[Task list]
a) According to the article on the denial of depression, how long did the writer's severe period of depression last?
b) Copy out the part of the article on the denial of depression between "This period of" and "and physically taxing.", inclusive.
Start of Document text
Anyone that has ever experienced depression may well be guilty of it. Family and friends may have witnessed their loved ones guilty of it. As the title suggests I am exploring the denial of depression.
I recently experienced a severe period of depression, lasting approximately three months. My marriage broke down last year. And since then I have been denied any contact with my three young children by their mother. This form of contact denial is known as parental alienation. The discussion and definition of this form of abuse is beyond the scope of this article. See blog page entitled What is PAS? for more details.
“I myself succumbed to the denial of depression.”
My depression was triggered by the contact denial regarding my children. I had never experienced any form of depression before. I am still battling the contact denial while at the same time managing my depression, but the depression is no longer severe. I am a psychiatric nurse, therefore I am all too aware of the signs and symptoms of depression. However, despite this I succumbed to the belief that I was not depressed. I myself succumbed to the denial of depression.
At that time a work colleague respectfully challenged my denial of being depressed. I attempted to reassure her with a certain amount of misplaced conviction, that I was not depressed, I was simply sad. Despite both our clinical understanding of the difference between sadness and depression, I remained relentless in my denial of depression. At the time of my denial I was pushing myself to my absolute physical and mental limits. I was working long days and sometimes six or seven days a week.
This period of relentless exertion, denial and lack of insight lasted a couple of months until the depression hit me fully like a sledgehammer. As mentioned above I witness depression in others every single day. But to experience it for myself was like nothing I had ever experienced before.
It is incredily difficult to describe the nature of depression to those that have not come across it or experienced it themselves. Sadness can be defined as a sense of unhappiness and discontentment. Depression however is akin to a feeling of nothingness. A complete and utter lack of purpose. It is almost as if depression works as an evil force in pushing you away from loved ones, friends and family. It forces you to close in on yourself. It is all consuming and mentally and physically taxing.
As soon as the depression hit me, the denial was no more. I could no longer justify the denial to myself or others. The onset of severe depression for me was obvious. I had simply denied any correlation between my life’s stressors at the time and my impending and inevitable fall into depression. I now recognise my own reasons for such denial; I needed to work as much as possible to earn money for legal fees to pursue contact with my children. If I had allowed myself to recognise that, or even admitted it to my employers, they would have prevented me from working longer hours in the interests of my own well-being.
End of Document text
Start of Provided data
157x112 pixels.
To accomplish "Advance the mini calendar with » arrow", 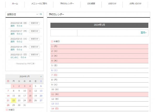I will [41, 76].
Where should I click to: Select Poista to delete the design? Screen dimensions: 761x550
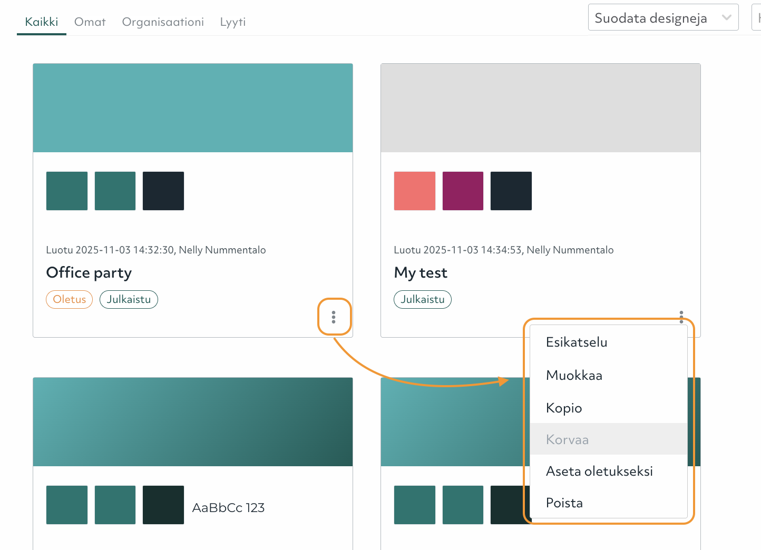pos(564,503)
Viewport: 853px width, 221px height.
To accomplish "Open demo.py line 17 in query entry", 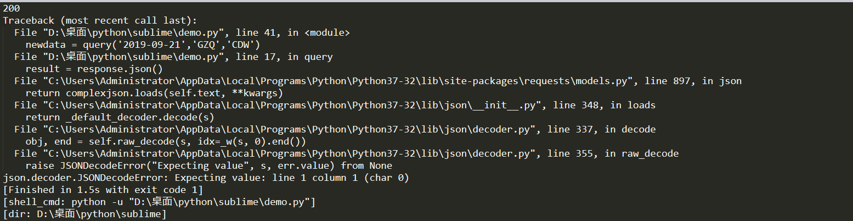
End of Provided data
[Answer section]
a) Approximately three months.

b)
This period of relentless exertion, denial and lack of insight lasted a couple of months until the depression hit me fully like a sledgehammer. As mentioned above I witness depression in others every single day. But to experience it for myself was like nothing I had ever experienced before.
It is incredily difficult to describe the nature of depression to those that have not come across it or experienced it themselves. Sadness can be defined as a sense of unhappiness and discontentment. Depression however is akin to a feeling of nothingness. A complete and utter lack of purpose. It is almost as if depression works as an evil force in pushing you away from loved ones, friends and family. It forces you to close in on yourself. It is all consuming and mentally and physically taxing.